El Ebro era el río español por antonomasia. Su itinerario, que s e iniciaba en los Montes Cantábricos, era calco fiel del seguido por muchos soldados del bando «nacional». El Ebro nacía cerca de Reinosa, en Santander, y después de recorrer novecientos kilómetros, moría en el Mediterráneo. No otra cosa cabía decir de muchos legionarios, moros, requetés navarros y falangistas. El Ebro era poco más que un arroyuelo para los combatientes llegados de la rica Europa, nacidos a orillas del Rin, el Danubio, o el Sena; pero para los españoles era el símbolo de la fertilidad y especialmente en tierra aragonesa eran tantas las aguas que recogía, que Gorki recordó en
El Proletario
el adagio popular: «Ega, Arga y Aragón hacen al Ebro varón».
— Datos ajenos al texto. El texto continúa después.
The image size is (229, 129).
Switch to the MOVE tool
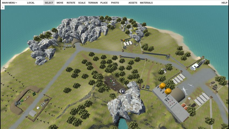pyautogui.click(x=60, y=3)
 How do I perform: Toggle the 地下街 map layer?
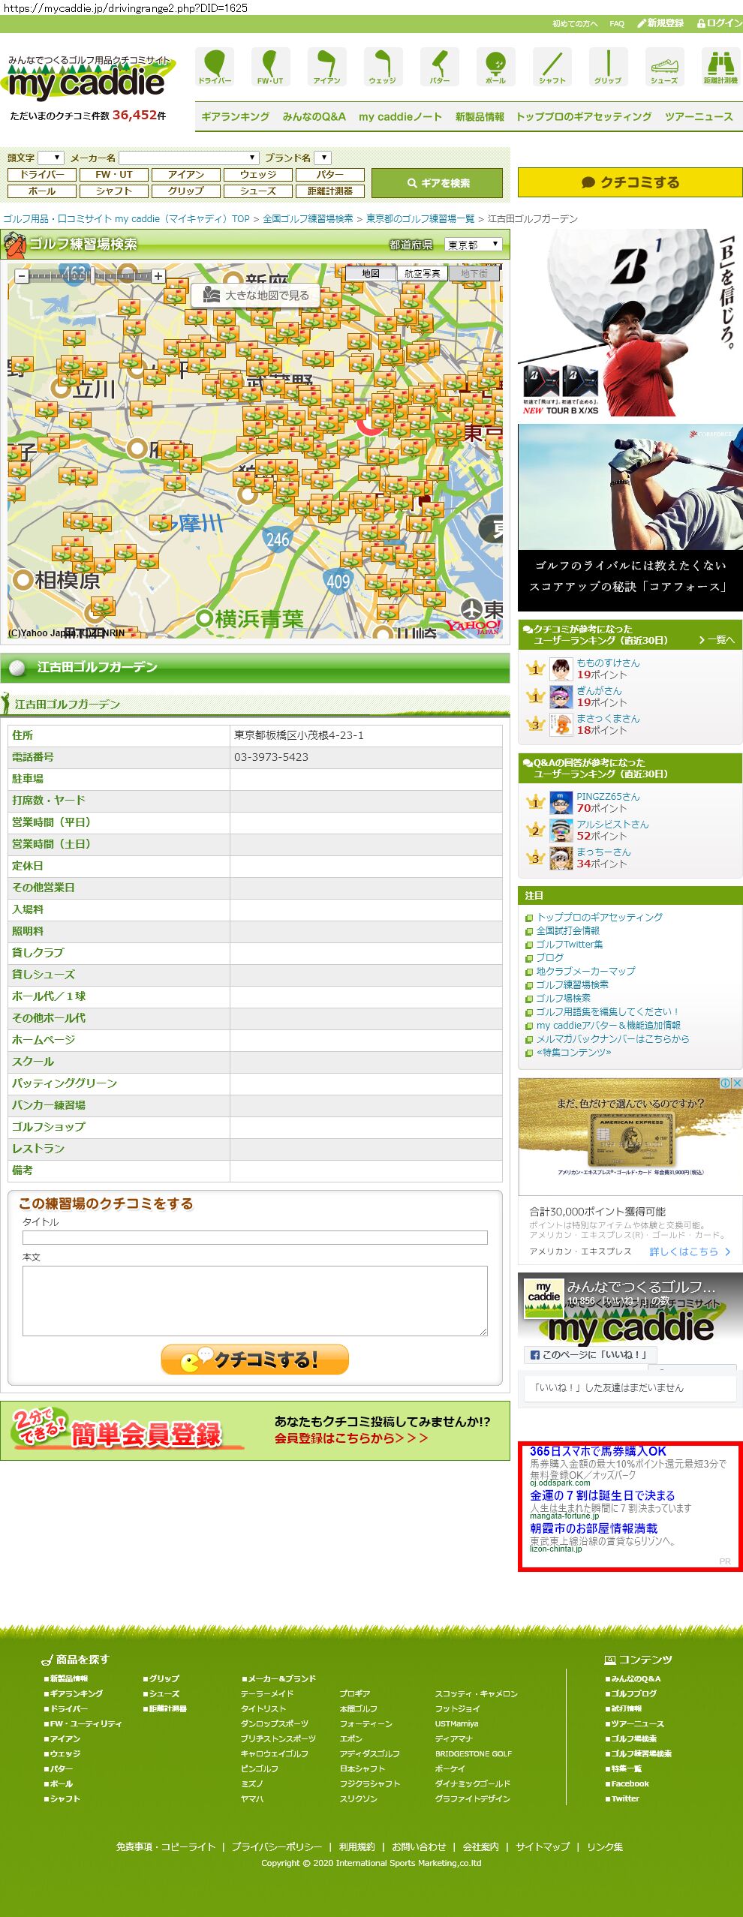474,273
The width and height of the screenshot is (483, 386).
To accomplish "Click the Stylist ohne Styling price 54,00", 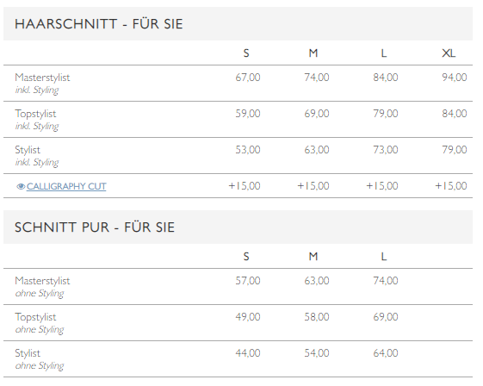I will click(x=317, y=353).
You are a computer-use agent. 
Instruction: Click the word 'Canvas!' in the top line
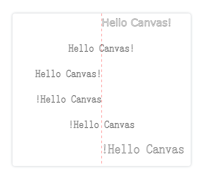[x=151, y=23]
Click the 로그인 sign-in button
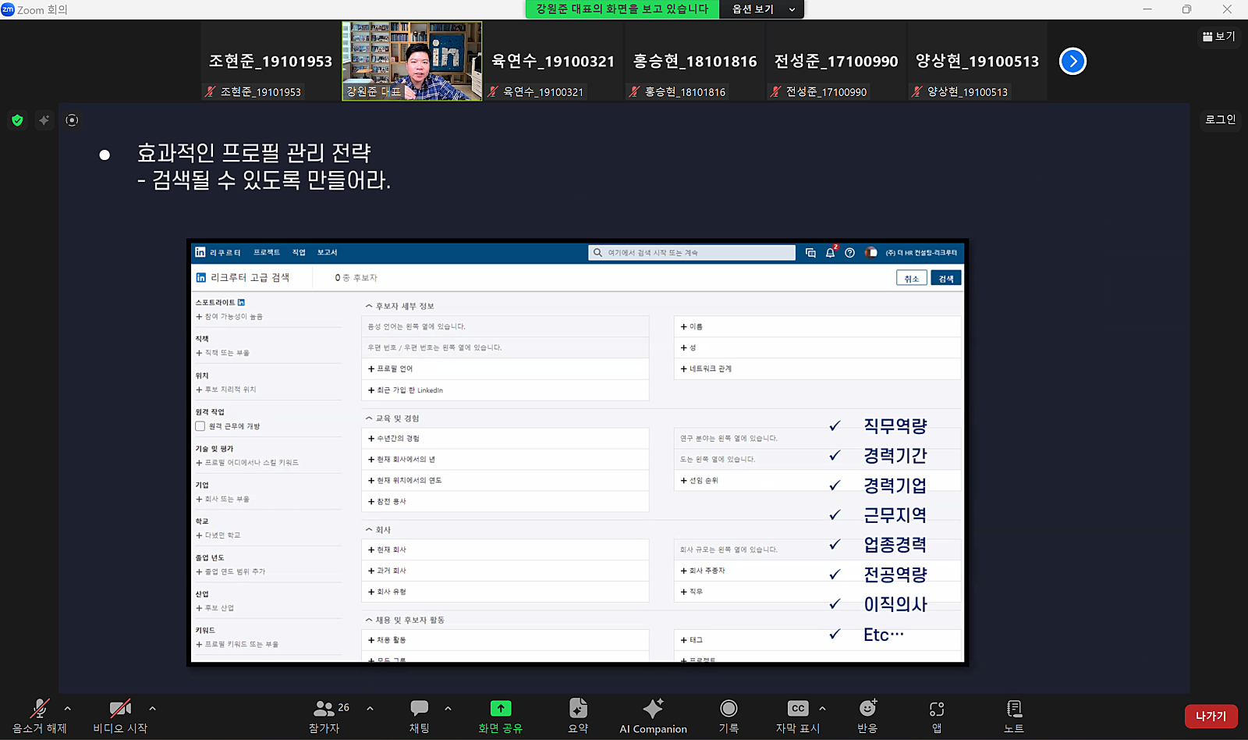 click(x=1221, y=119)
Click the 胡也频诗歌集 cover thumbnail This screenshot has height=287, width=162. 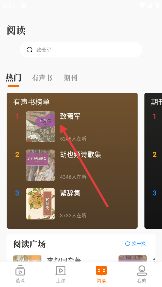41,165
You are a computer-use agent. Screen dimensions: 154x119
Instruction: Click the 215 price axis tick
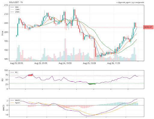coord(6,5)
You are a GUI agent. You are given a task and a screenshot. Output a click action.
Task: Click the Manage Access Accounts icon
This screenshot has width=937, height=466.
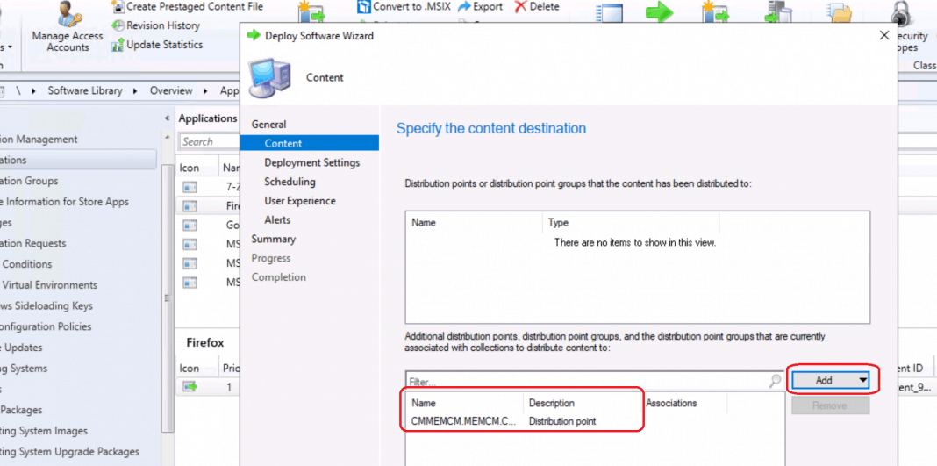tap(67, 15)
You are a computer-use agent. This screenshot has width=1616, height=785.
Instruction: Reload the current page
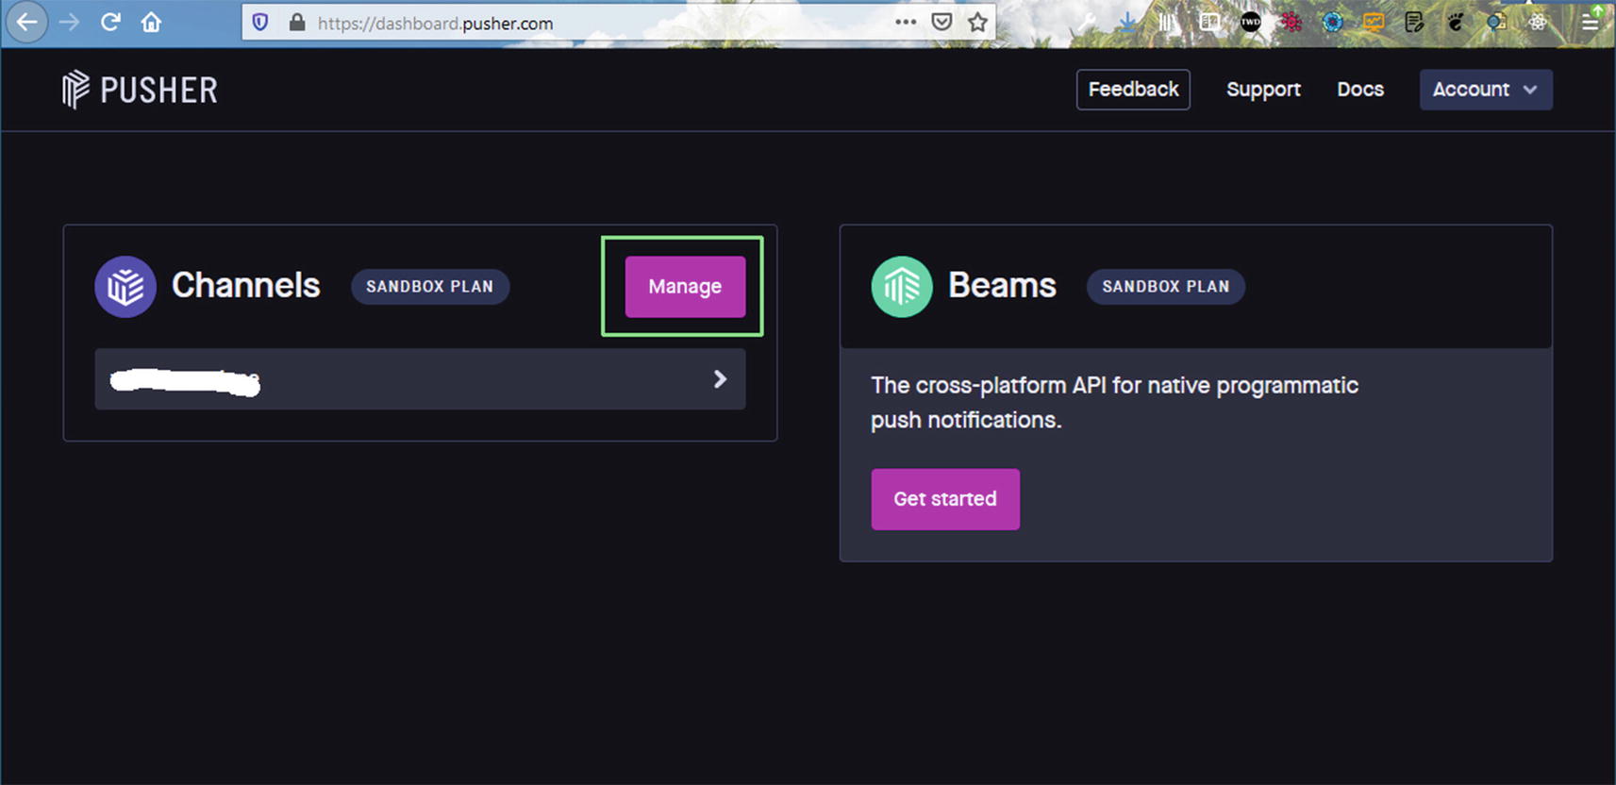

A Cosme Vila le hubiera gustado acudir a la cita del Ebro y que a su lado Gerona entera cruzara el río con los soldados. Sin embargo ¡cautela! Axelrod se lo prohibió; disponiendo, además, que por esta vez el catedrático Morales sustituyera a Gorki, disposición que tuvo la virtud de provocar en el catedrático un extraño eructo. Cosme Vila se quedó meditabundo, pues no le cabía la menor duda de que si la ofensiva fracasaba la suerte de la causa popular estaba echada. A veces le dolía que le conservasen su vida como en un frasco de alcohol; a veces le dolía que la existencia del escalafón jerárquico fuera hasta tal punto inevitable.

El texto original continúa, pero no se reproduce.